Nude mice were purchased from Charles River Laboratories (Milan, Italy), housed 3–4 per cage and acclimatized to the animal housing facility for a minimum period of 1 week before beginning the experiments. All the experiments were carried out according to current regulations, observing the interdisciplinary principles and guidelines for the use of animals in research, marketing and education. Mice received subcutaneous injection of 2 × 106 T84 human colon cancer cells or 2 × 106 BT549 human ductal breast cancer cells in 200 μl of PBS and after 7 days, when well-established tumors of about 0.3 cm3 were detected, 10 mice per group were treated i.p. with oxaliplatin alone (0.40 mg/kg on day 1 every week for 4 weeks) or with TRAIL alone (30 mg/kg once per day for five consecutive days followed by a once weekly dose until they were killed) or in combination with anti-IL-4 (R&D Systems Europe Ltd; 10 μg/cm3 on day 1 and day 4 for 3 weeks) inoculated into the tumor. Controls were assessed using IgG isotype-matched control or PBS. Tumors were measured weekly with a calliper and volumes were calculated on the basis of the formula: (π/6) × larger diameter × (smaller diameter)2.

TUNEL staining

TUNEL reaction was performed on paraffin-embedded sections of subcutaneous tumors generated by T84 or BT549 cell lines (10 μm). Sections were post-fixed with paraformaldehyde for 20 min and permeabilized with 0.1% Triton X-100 in 0.1% sodium citrate for 2 min on ice. Apoptosis was determined by In Situ Cell Death Detection AP Kit (Boehringer Mannheim, Indianapolis, IN, USA). DNA strand breaks were detected by 5-bromo-4-chloro-3-indolyl-phosphate (Dako Corporation) substrate.
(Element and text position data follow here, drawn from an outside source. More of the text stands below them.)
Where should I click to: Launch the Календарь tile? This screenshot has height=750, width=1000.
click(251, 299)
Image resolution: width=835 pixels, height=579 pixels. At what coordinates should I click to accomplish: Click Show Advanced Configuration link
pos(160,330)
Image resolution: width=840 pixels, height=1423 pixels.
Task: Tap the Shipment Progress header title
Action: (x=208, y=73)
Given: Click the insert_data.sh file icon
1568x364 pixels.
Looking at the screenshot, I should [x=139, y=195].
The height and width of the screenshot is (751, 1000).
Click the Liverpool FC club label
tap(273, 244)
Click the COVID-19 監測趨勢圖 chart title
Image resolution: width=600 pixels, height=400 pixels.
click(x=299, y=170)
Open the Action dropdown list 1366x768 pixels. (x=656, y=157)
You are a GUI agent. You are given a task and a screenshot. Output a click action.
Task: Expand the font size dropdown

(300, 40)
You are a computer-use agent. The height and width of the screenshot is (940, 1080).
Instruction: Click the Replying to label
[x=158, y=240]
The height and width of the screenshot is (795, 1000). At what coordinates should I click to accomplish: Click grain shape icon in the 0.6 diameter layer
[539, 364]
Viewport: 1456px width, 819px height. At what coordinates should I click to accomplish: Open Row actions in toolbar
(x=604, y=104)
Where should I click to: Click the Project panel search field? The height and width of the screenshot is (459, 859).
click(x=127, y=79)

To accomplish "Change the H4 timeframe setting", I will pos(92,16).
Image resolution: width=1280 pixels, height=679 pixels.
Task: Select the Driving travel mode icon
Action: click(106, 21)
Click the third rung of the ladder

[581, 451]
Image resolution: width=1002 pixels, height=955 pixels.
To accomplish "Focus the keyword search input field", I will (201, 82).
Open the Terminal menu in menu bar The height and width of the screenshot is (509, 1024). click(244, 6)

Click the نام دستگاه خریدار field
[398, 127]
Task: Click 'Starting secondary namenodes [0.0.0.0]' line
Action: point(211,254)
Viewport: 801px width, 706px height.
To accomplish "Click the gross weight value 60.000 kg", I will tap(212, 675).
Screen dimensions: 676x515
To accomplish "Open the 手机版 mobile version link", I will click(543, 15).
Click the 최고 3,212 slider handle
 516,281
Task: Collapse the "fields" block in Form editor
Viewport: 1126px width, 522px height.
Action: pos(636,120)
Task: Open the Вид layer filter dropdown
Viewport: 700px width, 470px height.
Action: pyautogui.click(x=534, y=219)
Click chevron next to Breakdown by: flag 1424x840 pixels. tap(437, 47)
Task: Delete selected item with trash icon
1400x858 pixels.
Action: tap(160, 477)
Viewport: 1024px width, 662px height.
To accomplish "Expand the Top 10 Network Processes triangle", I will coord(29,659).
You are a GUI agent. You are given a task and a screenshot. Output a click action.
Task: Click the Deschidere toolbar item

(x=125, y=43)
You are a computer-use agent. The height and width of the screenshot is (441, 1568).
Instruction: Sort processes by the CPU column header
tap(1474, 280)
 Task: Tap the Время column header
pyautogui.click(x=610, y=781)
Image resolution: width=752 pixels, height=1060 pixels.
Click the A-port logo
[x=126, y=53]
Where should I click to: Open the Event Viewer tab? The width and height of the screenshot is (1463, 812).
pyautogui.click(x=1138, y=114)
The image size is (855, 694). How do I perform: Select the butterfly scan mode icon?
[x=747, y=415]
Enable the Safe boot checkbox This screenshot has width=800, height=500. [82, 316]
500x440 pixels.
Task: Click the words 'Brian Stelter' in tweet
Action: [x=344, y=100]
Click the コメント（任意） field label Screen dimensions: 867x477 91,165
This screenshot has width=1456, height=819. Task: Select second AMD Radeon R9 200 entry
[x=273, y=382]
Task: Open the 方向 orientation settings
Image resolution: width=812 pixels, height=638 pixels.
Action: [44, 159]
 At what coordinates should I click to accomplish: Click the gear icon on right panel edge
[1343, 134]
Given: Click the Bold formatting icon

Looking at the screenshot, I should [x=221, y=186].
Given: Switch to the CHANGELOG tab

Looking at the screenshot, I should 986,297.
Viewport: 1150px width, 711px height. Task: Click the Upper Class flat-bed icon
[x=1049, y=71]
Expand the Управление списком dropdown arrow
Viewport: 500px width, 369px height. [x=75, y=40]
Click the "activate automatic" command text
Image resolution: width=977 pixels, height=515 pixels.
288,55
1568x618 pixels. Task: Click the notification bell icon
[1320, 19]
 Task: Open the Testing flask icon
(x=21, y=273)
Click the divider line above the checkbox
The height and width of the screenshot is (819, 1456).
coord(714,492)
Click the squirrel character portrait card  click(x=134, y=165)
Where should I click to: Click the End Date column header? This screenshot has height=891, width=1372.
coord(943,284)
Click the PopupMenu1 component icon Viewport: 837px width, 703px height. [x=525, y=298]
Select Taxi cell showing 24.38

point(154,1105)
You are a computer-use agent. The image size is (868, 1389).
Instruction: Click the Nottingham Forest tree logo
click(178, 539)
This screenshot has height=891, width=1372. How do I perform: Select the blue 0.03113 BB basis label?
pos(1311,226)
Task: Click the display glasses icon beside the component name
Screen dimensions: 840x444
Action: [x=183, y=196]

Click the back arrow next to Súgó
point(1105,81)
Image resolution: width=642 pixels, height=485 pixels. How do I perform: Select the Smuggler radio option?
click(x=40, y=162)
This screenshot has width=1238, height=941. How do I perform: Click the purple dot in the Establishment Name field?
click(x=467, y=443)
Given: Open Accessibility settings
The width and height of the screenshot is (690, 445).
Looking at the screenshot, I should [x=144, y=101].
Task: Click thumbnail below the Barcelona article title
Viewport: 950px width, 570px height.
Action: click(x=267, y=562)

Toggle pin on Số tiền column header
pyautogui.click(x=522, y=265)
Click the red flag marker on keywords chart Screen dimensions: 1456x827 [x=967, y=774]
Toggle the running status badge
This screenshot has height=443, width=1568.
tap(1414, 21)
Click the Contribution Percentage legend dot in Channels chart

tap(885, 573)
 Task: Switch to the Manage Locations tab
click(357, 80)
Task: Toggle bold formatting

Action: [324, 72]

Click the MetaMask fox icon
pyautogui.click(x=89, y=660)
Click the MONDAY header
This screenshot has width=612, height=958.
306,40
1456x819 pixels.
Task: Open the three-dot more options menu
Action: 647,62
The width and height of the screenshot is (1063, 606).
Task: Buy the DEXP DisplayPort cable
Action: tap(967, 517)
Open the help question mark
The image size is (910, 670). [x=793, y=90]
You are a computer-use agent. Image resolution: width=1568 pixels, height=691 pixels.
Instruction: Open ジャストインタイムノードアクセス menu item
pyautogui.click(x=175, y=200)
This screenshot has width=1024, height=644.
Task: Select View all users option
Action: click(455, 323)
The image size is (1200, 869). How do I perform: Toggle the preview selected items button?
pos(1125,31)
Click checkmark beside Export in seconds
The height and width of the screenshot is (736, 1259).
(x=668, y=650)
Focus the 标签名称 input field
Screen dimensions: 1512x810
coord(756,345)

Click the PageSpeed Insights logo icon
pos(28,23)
Positive control was performed by pretreating specimens with DNAse I (1 μg/ml) to introduce nonspecific strand breaks, while the negative control was subjected to the same staining for TUNEL without TdT.

Statistical analysis

Percentage of apoptotic events was calculated from the values of the MTS assay and annexin V/propidium iodide staining. Data were expressed as mean±S.D. S.D. was calculated by the square root of the arithmetic mean of the squares of the deviations from the arithmetic mean. Intensity of band signals in exposed film was determined by densitometric scanning and analyzed using NIH IMAGE software version 1.62 (by Wayne Rasband, National Institutes of Health, Research Services Branch, NIMH). FLIPL analysis was carried out by summing up the densities of the bands at 55 and 43 kDa (for FLIPs, when detected) and then dividing by the density of the β-actin band. Results were expressed as protein/β-actin OD ratio (OD).